Supplied text:
Skip to main content

Using Models in Dedicated Mode

Dedicated mode deploys a model to a dedicated instance. The instance is reserved exclusively for the model, which makes it suitable for production environments that need stable performance.

Characteristics

  • Model runs on a dedicated instance
  • Stable performance
  • Suited to long-running deployments and sustained traffic
  • Billed by instance runtime

Creating a Dedicated Endpoint

You can create a Dedicated endpoint through either of the following flows.

Create Dedicated endpoint button

  1. ML API → Go to Dedicated endpoints
  2. Click Create Endpoint
  3. Choose a model
  4. Enter an endpoint name
  5. Choose instance specs (CPU / GPU / NPU)
  6. Enable autoscaling or set a fixed instance count
  7. Configure API rate limit
  8. Endpoint creation complete

Or

Create Dedicated endpoint from the Model Library

  1. ML API → Go to Model Library
  2. Choose a model that supports Dedicated
  3. Choose the model version policy
  4. Enter an endpoint name
  5. Choose instance specs (CPU / GPU / NPU)

Available data:
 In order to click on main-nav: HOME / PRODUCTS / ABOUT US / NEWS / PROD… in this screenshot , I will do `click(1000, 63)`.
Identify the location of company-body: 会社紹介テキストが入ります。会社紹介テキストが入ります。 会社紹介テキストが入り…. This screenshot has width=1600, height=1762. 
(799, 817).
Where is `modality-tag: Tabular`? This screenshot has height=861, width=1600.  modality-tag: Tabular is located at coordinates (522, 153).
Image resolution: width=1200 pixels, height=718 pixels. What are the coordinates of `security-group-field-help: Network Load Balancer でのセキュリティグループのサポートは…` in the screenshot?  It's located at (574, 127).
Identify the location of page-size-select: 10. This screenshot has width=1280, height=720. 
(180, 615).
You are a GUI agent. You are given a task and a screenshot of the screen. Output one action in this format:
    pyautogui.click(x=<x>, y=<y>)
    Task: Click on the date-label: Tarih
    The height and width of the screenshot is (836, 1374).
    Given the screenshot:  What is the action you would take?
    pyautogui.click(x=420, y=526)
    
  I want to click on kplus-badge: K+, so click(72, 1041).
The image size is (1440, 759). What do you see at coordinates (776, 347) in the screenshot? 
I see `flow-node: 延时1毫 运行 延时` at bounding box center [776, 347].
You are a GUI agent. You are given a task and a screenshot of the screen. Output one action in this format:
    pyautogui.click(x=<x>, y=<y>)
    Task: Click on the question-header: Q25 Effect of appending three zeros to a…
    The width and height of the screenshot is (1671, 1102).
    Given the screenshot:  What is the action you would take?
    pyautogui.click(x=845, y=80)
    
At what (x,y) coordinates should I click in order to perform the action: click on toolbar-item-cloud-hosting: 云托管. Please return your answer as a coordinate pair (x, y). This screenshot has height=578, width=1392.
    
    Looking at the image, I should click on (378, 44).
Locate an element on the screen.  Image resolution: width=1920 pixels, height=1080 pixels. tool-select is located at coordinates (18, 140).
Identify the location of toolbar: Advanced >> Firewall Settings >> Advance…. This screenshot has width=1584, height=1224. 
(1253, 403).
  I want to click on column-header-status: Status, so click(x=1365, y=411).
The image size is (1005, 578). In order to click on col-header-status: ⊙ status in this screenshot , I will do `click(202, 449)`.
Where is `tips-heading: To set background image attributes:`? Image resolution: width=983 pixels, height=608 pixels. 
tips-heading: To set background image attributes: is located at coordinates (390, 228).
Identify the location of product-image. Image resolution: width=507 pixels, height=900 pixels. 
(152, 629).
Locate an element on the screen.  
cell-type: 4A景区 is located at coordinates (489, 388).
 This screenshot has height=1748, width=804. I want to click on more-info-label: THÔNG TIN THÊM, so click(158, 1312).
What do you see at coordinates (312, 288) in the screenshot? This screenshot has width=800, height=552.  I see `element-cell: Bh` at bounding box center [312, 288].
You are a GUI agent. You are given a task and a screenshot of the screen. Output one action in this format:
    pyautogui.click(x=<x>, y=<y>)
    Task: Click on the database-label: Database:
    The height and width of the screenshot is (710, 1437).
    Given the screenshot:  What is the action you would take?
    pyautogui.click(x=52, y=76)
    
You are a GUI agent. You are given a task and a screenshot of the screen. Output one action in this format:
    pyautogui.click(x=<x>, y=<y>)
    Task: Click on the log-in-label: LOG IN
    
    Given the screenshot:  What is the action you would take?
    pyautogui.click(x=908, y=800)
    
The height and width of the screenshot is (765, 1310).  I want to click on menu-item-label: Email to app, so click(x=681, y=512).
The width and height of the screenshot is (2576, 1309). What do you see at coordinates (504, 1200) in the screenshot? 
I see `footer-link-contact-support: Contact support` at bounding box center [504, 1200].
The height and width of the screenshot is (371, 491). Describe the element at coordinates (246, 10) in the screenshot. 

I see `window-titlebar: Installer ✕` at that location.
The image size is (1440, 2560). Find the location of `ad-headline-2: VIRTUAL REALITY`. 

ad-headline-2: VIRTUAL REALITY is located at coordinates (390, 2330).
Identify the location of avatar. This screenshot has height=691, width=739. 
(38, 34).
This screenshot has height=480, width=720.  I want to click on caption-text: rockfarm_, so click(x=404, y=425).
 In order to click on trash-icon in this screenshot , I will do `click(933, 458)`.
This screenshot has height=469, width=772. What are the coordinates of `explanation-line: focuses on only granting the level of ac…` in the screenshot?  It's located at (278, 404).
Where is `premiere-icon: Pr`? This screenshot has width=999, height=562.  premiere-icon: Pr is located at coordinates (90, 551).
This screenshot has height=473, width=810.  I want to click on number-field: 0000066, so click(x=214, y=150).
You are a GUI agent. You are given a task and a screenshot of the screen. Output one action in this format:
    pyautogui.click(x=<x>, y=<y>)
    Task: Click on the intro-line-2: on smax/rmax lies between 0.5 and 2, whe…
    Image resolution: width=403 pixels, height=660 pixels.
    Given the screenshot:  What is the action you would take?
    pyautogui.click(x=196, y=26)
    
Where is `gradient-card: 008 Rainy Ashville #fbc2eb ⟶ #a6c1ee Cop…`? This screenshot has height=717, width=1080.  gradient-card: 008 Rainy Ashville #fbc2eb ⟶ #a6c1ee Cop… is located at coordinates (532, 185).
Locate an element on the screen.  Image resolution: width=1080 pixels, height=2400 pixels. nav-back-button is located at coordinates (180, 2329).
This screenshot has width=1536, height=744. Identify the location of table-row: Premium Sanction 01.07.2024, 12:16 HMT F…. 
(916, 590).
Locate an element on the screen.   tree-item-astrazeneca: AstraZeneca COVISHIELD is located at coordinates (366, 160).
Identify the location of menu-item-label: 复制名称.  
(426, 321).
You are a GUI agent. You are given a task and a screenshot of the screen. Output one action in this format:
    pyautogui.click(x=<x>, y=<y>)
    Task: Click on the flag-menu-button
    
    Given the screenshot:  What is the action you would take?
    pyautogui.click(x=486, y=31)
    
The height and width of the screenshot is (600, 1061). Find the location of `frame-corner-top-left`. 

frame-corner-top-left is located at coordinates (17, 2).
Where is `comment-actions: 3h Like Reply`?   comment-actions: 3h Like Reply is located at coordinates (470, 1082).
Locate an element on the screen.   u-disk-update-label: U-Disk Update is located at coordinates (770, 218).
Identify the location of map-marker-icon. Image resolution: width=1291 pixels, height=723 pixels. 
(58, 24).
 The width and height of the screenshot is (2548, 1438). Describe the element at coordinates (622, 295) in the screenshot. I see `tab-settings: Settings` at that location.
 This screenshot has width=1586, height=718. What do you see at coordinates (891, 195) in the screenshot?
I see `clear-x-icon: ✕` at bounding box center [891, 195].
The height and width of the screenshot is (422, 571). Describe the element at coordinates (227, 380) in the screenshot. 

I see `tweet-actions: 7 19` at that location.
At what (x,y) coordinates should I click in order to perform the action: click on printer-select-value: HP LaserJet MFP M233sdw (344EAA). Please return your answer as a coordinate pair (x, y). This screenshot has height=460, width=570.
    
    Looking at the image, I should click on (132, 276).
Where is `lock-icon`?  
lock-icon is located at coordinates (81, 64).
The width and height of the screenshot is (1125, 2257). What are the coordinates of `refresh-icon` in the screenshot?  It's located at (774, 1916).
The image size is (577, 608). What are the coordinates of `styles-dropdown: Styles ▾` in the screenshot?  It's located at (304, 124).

Required actions:
1. Transcribe the dedicated mode text word for word, from start to finish.
2. Give the records from the line containing "The height and width of the screenshot is (371, 491)." through the line containing "coordinates (90, 551)." as a Markdown table with the columns Row and Record line, omitting blank lines and including nothing else.
The text and the records have nothing to do with each other.

Results by task:
1.
Skip to main content

Using Models in Dedicated Mode

Dedicated mode deploys a model to a dedicated instance. The instance is reserved exclusively for the model, which makes it suitable for production environments that need stable performance.

Characteristics

  • Model runs on a dedicated instance
  • Stable performance
  • Suited to long-running deployments and sustained traffic
  • Billed by instance runtime

Creating a Dedicated Endpoint

You can create a Dedicated endpoint through either of the following flows.

Create Dedicated endpoint button

  1. ML API → Go to Dedicated endpoints
  2. Click Create Endpoint
  3. Choose a model
  4. Enter an endpoint name
  5. Choose instance specs (CPU / GPU / NPU)
  6. Enable autoscaling or set a fixed instance count
  7. Configure API rate limit
  8. Endpoint creation complete

Or

Create Dedicated endpoint from the Model Library

  1. ML API → Go to Model Library
  2. Choose a model that supports Dedicated
  3. Choose the model version policy
  4. Enter an endpoint name
  5. Choose instance specs (CPU / GPU / NPU)

2.
| Row | Record line |
|---|---|
| 1 | The height and width of the screenshot is (371, 491). Describe the element at coordinates (246, 10) in the screenshot.  |
| 2 | I see `window-titlebar: Installer ✕` at that location. |
| 3 | The image size is (1440, 2560). Find the location of `ad-headline-2: VIRTUAL REALITY`.  |
| 4 | ad-headline-2: VIRTUAL REALITY is located at coordinates (390, 2330). |
| 5 | Identify the location of avatar. This screenshot has height=691, width=739.  |
| 6 | (38, 34). |
| 7 | This screenshot has height=480, width=720.  I want to click on caption-text: rockfarm_, so click(x=404, y=425). |
| 8 |  In order to click on trash-icon in this screenshot , I will do `click(933, 458)`. |
| 9 | This screenshot has height=469, width=772. What are the coordinates of `explanation-line: focuses on only granting the level of ac…` in the screenshot?  It's located at (278, 404). |
| 10 | Where is `premiere-icon: Pr`? This screenshot has width=999, height=562.  premiere-icon: Pr is located at coordinates (90, 551). |